(Stored dataset items)
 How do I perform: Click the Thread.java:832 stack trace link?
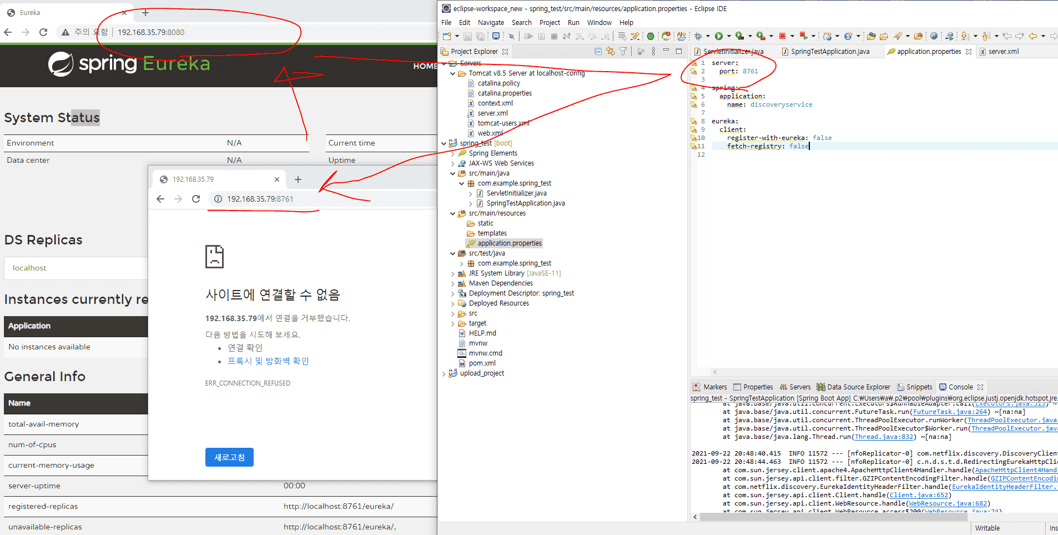point(885,437)
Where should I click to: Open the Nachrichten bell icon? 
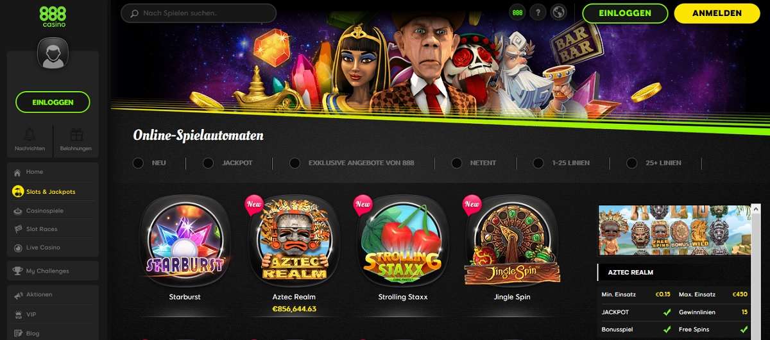(30, 135)
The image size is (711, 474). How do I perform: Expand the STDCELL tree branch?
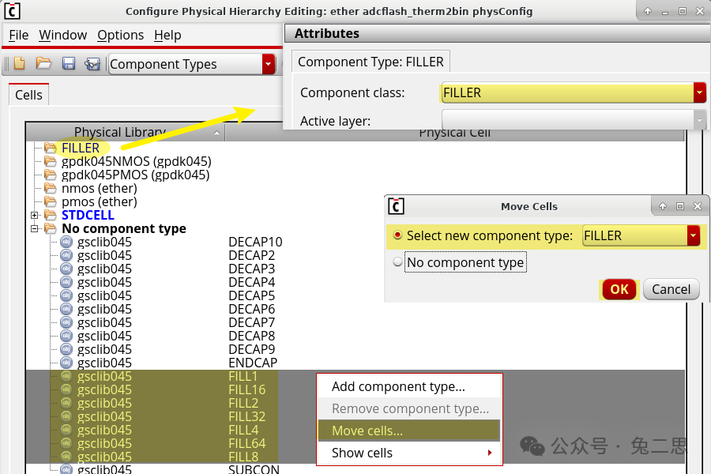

**Work order**
Copy each entry exactly as written. Images should not appear in the copy.

**Task output**
 How do I perform: Click the Thread.java:832 stack trace link?
point(885,437)
Where should I click to: Open the Nachrichten bell icon? 
(30, 135)
The image size is (711, 474). How do I perform: Expand the STDCELL tree branch?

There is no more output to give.